Task goal => Your copy should begin at the line containing "Click the Diligent legend color swatch" and end at the last line of the records; transcribe those lines exactly and leave out every picture.

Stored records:
::::

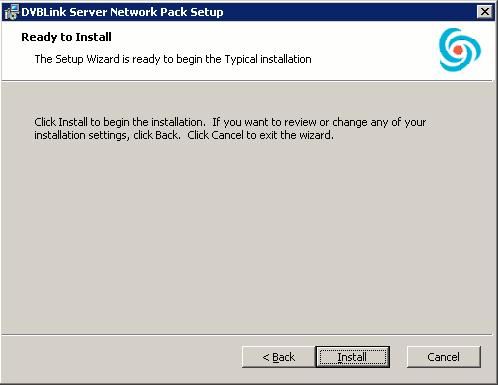This screenshot has width=498, height=385.
Task: Start installation with the Install button
Action: 353,357

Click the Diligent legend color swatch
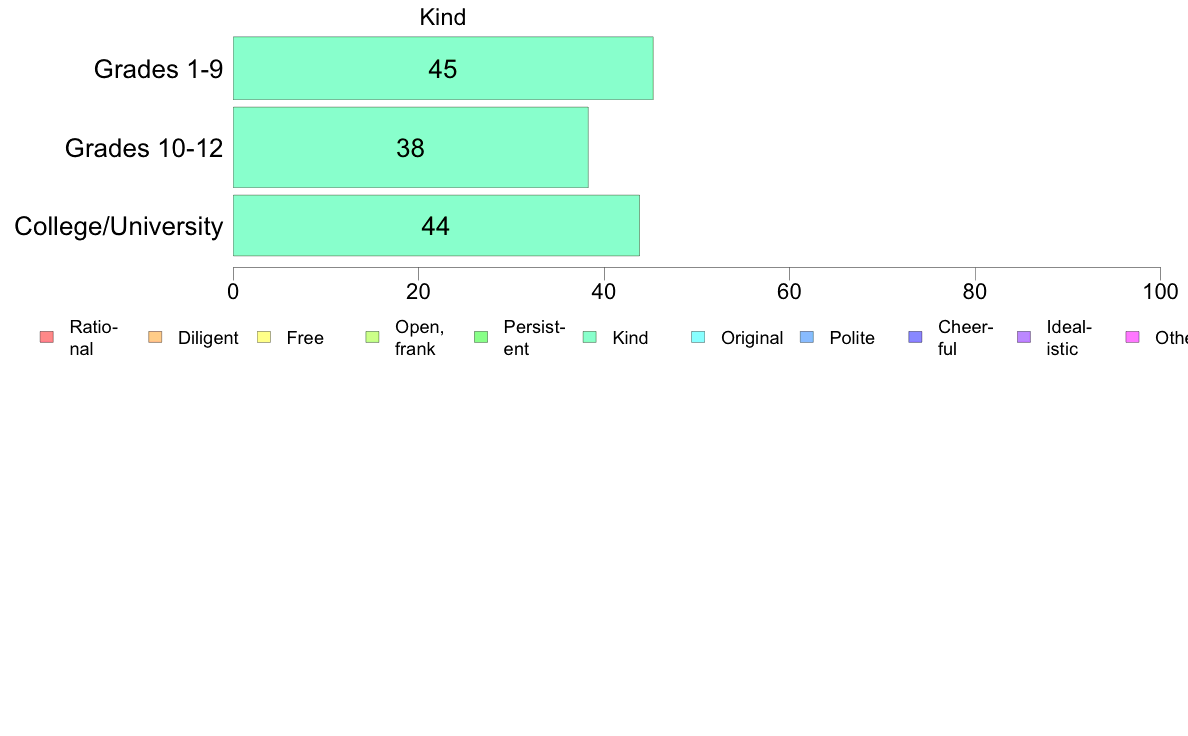[x=155, y=337]
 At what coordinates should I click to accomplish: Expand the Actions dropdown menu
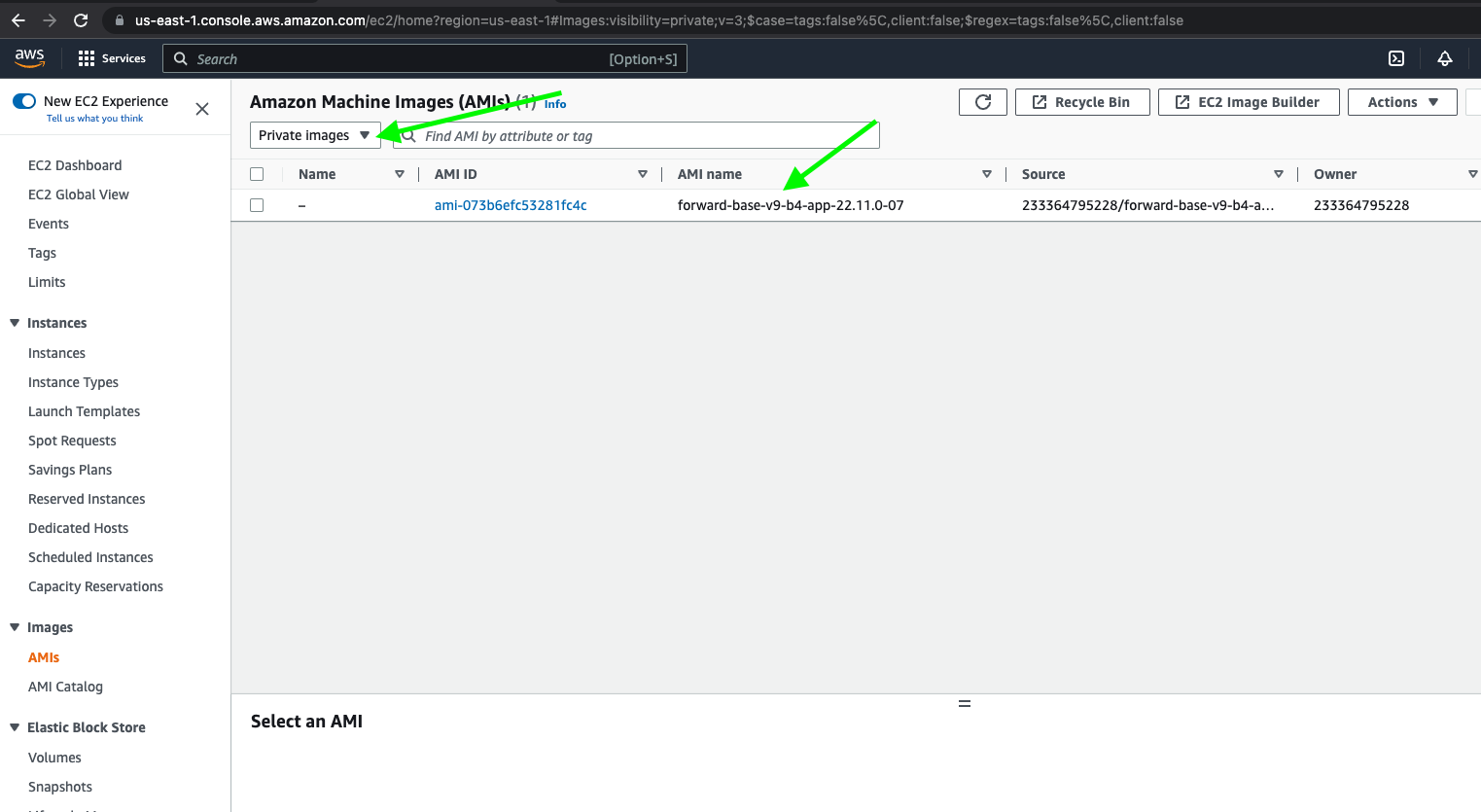tap(1401, 102)
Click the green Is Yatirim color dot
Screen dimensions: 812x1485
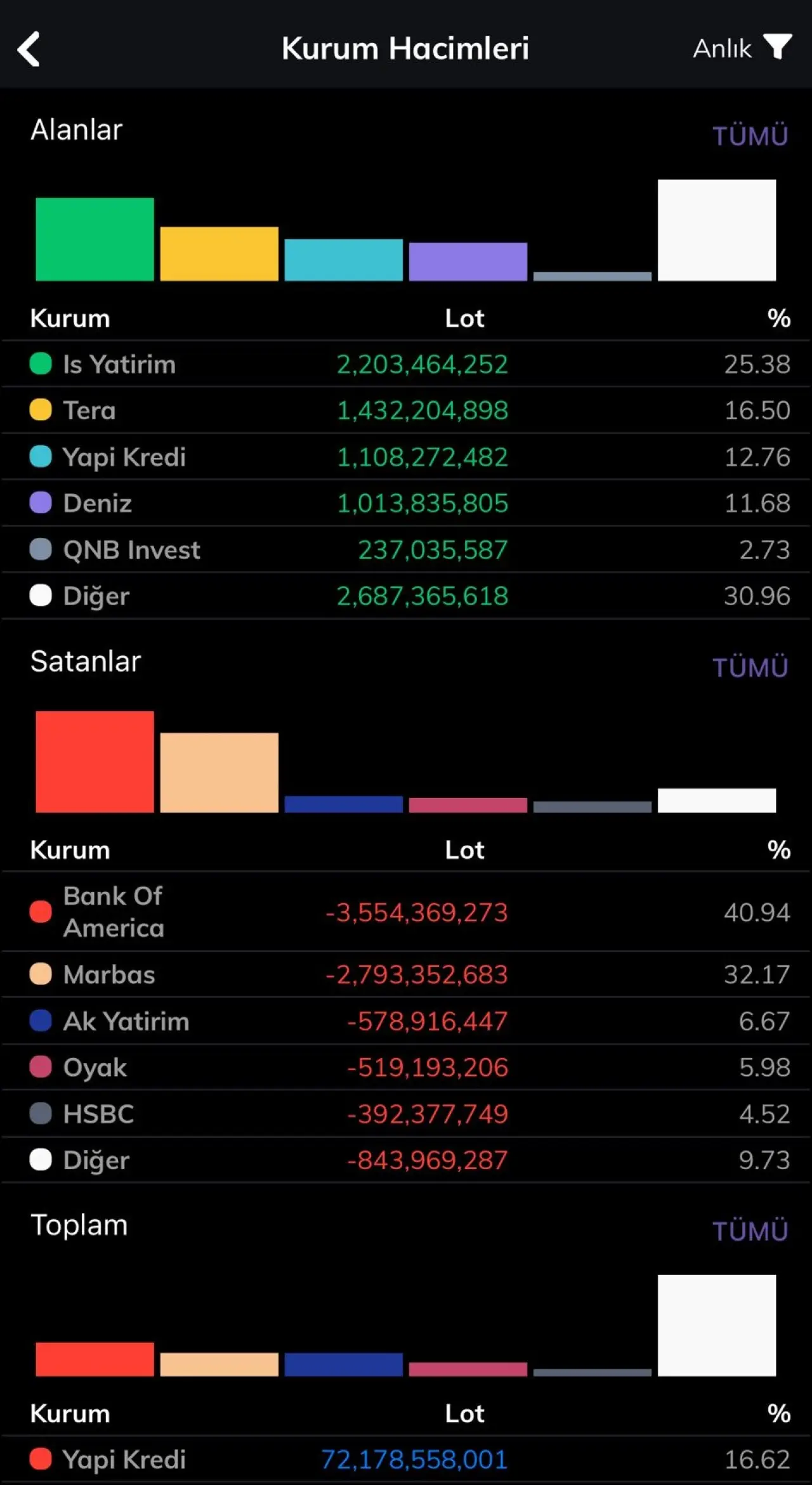pos(41,364)
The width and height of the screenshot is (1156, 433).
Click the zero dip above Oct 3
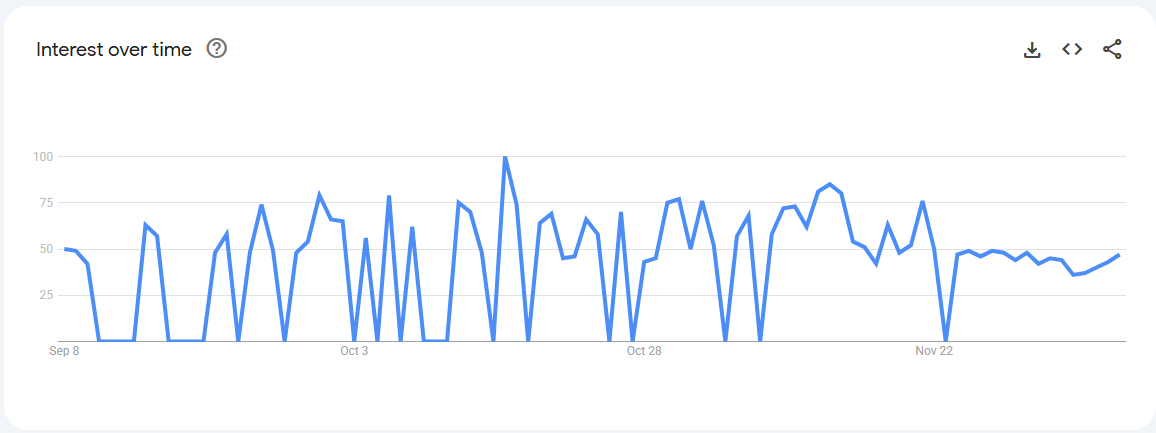coord(354,340)
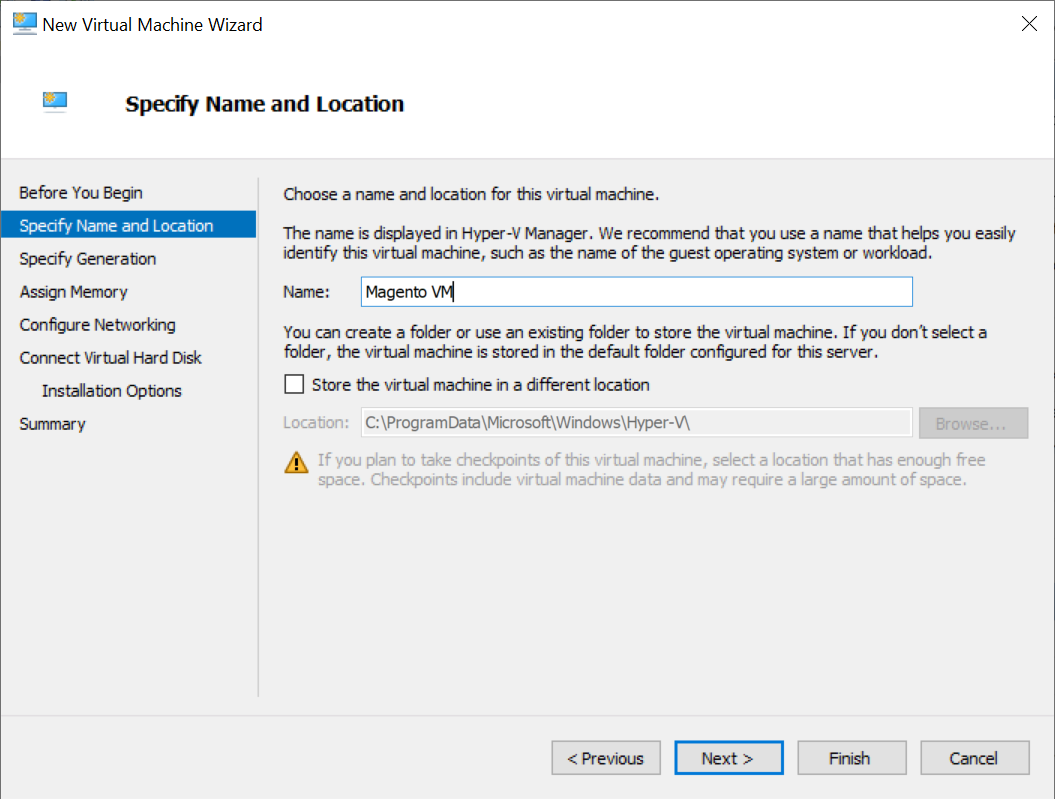This screenshot has width=1055, height=799.
Task: Open the Specify Generation step
Action: click(88, 258)
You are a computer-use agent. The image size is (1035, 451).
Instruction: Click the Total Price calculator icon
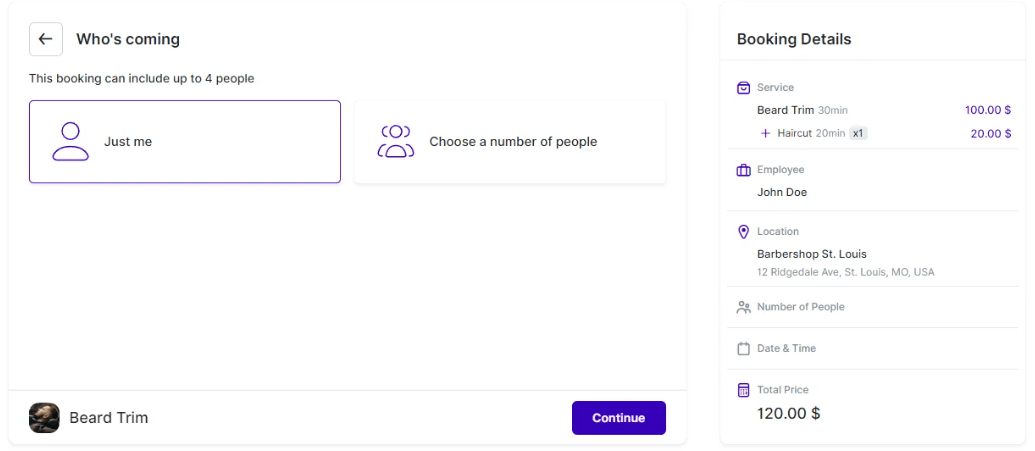(x=743, y=390)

::::

Reply to the task =>
Click the Diligent legend color swatch
[x=155, y=337]
 At what coordinates should I click to accomplish: Expand the Actions dropdown menu
tap(1401, 102)
Click the green Is Yatirim color dot
Screen dimensions: 812x1485
pos(41,364)
The width and height of the screenshot is (1156, 433).
Click the zero dip above Oct 3
coord(354,340)
This screenshot has width=1055, height=799.
Task: Open the Specify Generation step
Action: click(88, 258)
You are a computer-use agent. The image size is (1035, 451).
Instruction: Click the Total Price calculator icon
(x=743, y=390)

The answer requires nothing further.